A_n+1= 1/((3(n+1)-2)(3(n+1)+1)) =1/((3n+1)(3n+4))

S_n+1 = S_n + A_n+1

= n/(3n+1) + 1/((3n+1)(3n+4))

= n(3n+4)/((3n+1)(3n+4)) + 1/((3n+1)(3n+4))

= (n(3n+4)+1) / ((3n+1)(3n+4))

= ((3n+1)(n+1)) / ((3n+1)(3n+4))

= (n+1) / (3n+4)

= (n+1) / (3(n+1)+1)

Compare this to formula for S_n. They're the same except that n is replaced with n+1

Our proof is complete.

- ted sLv 77 months ago
(1/3) ( 1 - 1 / (3 n + 1)) + 1 / [ (3n+1)(3n+3) ] =

[ n / (3n + 1)] + 1/ [ (3n+1)(3n+ 4) ] =

[ 3n² + 4 n + 1] / [ (3n+1)(3n+4) ] = ( n + 1) / [ 3(n+1) + 1] ≡

(1/3) ( 1 - 1/(3n+4) )

- husoskiLv 77 months ago
Let's see where the algebra goes.
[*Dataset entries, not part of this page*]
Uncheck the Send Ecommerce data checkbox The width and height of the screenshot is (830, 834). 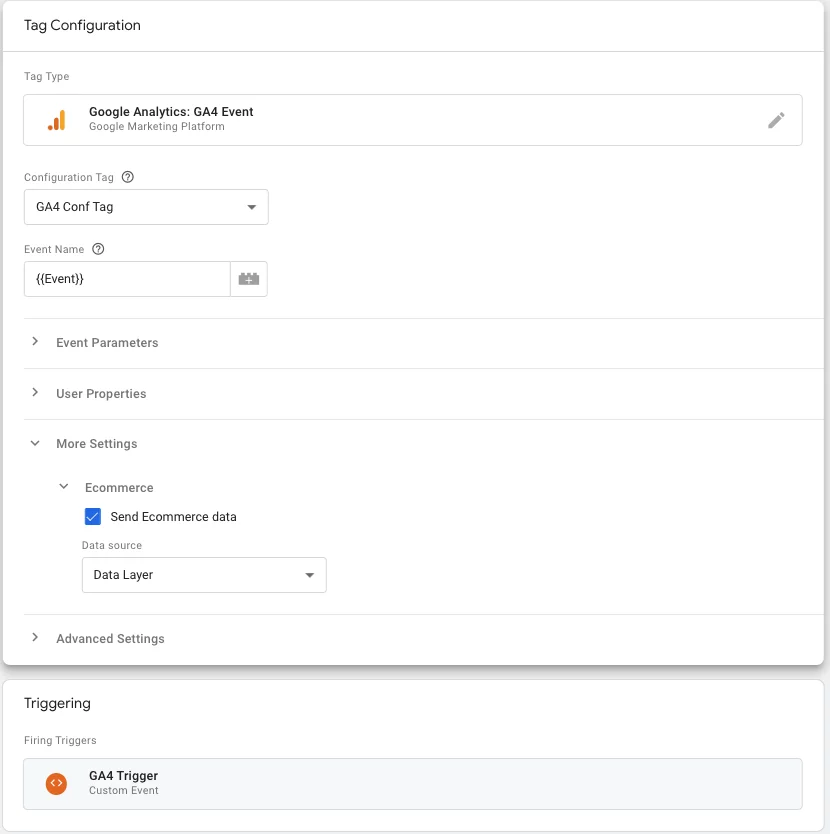click(x=93, y=517)
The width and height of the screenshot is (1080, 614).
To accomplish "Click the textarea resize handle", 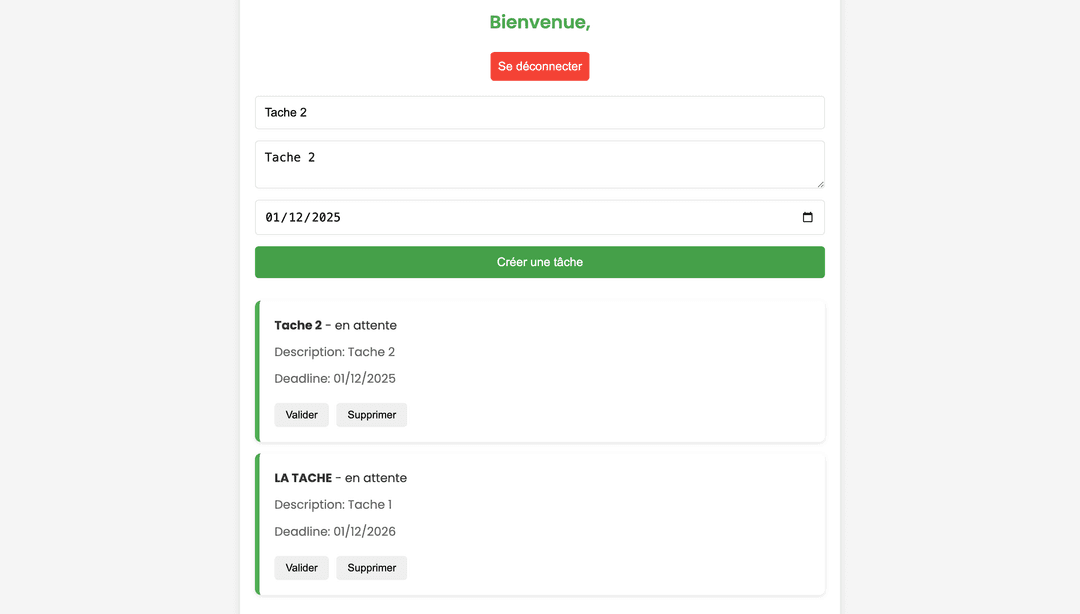I will tap(820, 184).
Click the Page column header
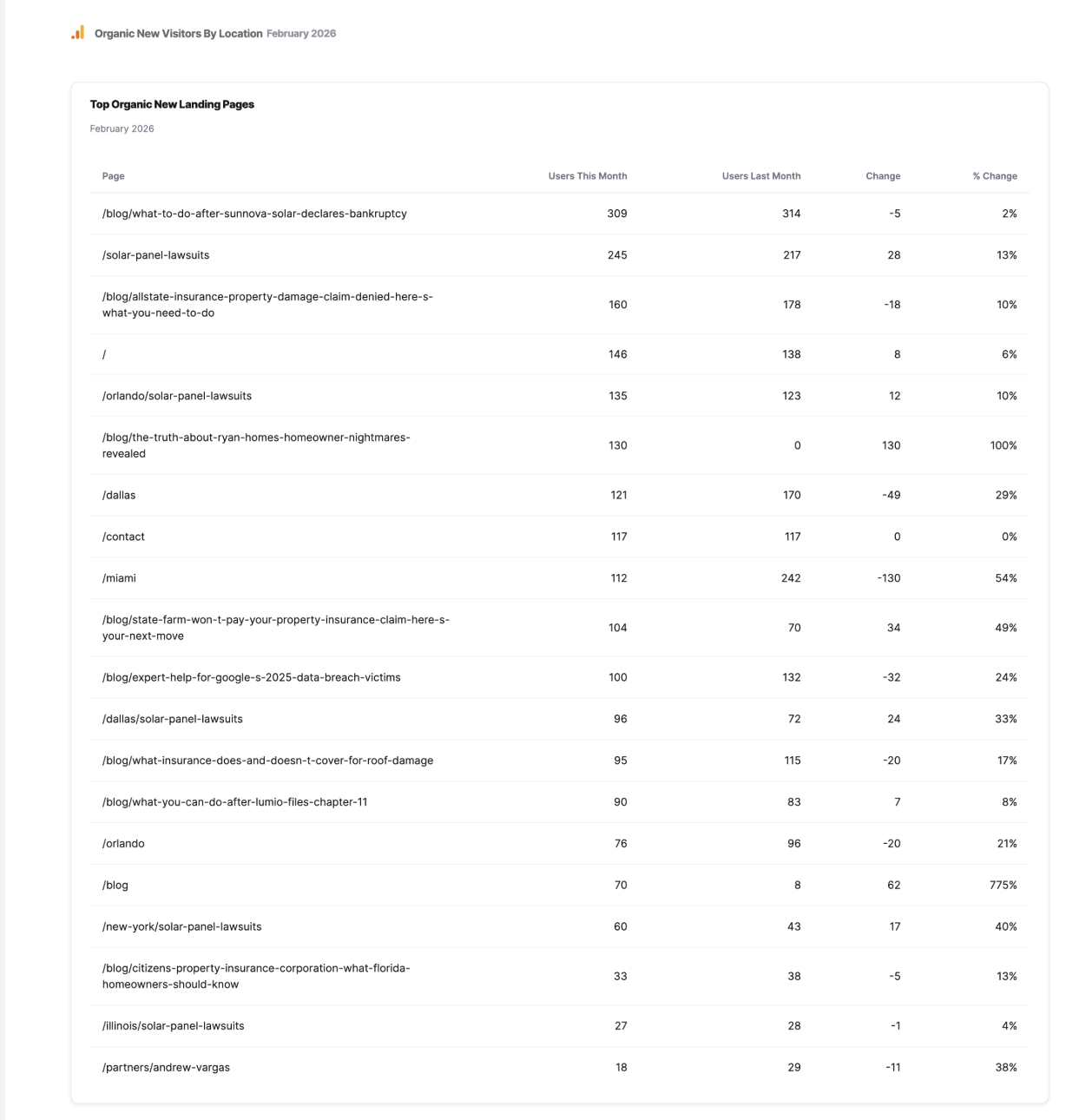The width and height of the screenshot is (1092, 1120). 113,176
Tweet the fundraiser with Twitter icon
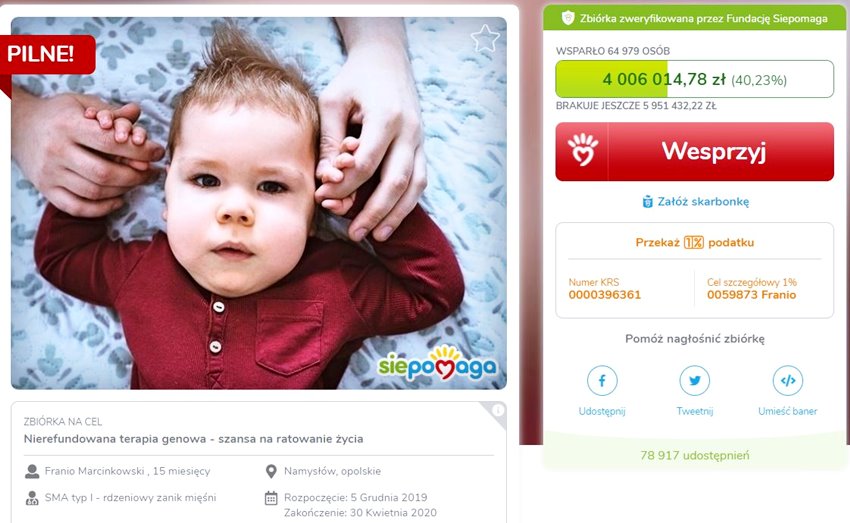Screen dimensions: 850x523 click(694, 380)
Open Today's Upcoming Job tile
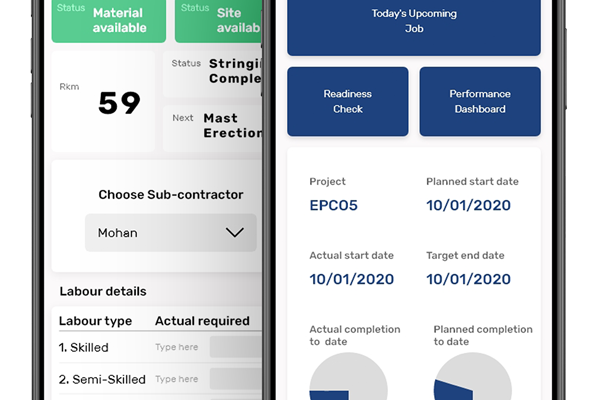 click(414, 28)
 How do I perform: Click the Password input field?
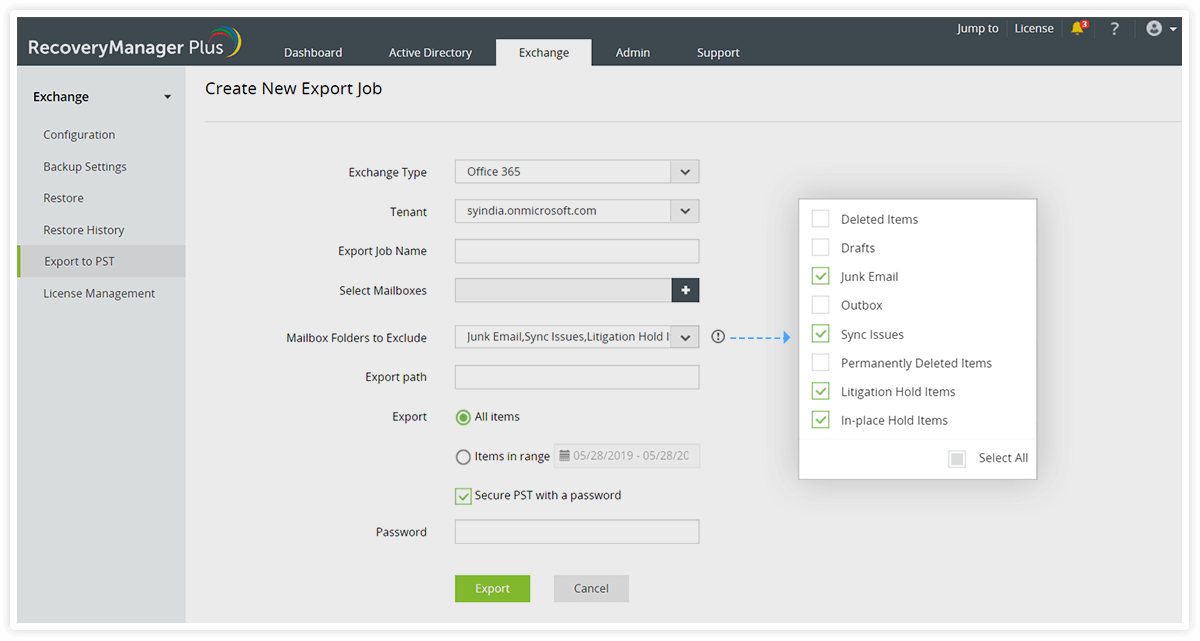pos(576,531)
Let A_n be the nth term in the sum, so that:

A_n = 1/[(3n - 2)(3n + 1)]

S_n = A_1 + A_2 + ... + A_n

S_(n+1) = S_n + A_(n+1)

It shouldn't be hard to see that A_(n+1) = 1/[(3n + 1)(3n + 4)].

If the formula given is valid for S_n then you can use it to replace S_n:

S_(n+1) = S_n + 1/[(3n + 1)* (3n + 4)]

= (1/3)[1 - 1/(3n + 1)] + 1/[(3n + 1)(3n + 4)]

= (1/3) - 1/[3(3n + 1)] + 1/[(3n + 1)(3n + 4)]

Convert the last two terms to a have a common denominator of 3(3n+1)(3n+4). Multiply the 2nd fraction by (3n+4)/(3n+4) and the final one by 3/3 to get

S_(n+1) = (1/3) - (3n+4)/[3(3n + 1)(3n + 4)] + 3/[3(3n + 1)(3n + 4)]

= (1/3) + (-3n - 4 + 3) / [3(3n + 1)(3n + 4)]

= (1/3) + (-3n - 1) / [3(3n + 1)(3n + 4)]

= (1/3) - 1 / [3(3n + 4)] .... after canceling (-3n - 1)/(3n + 1) = -1

= (1/3)[1 - 1/(3n + 4)]

...and since 3n + 4 is the same as 3(n+1) + 1, you have the same formula for S_(n+1) and it's valid whenver the formula for S_n was.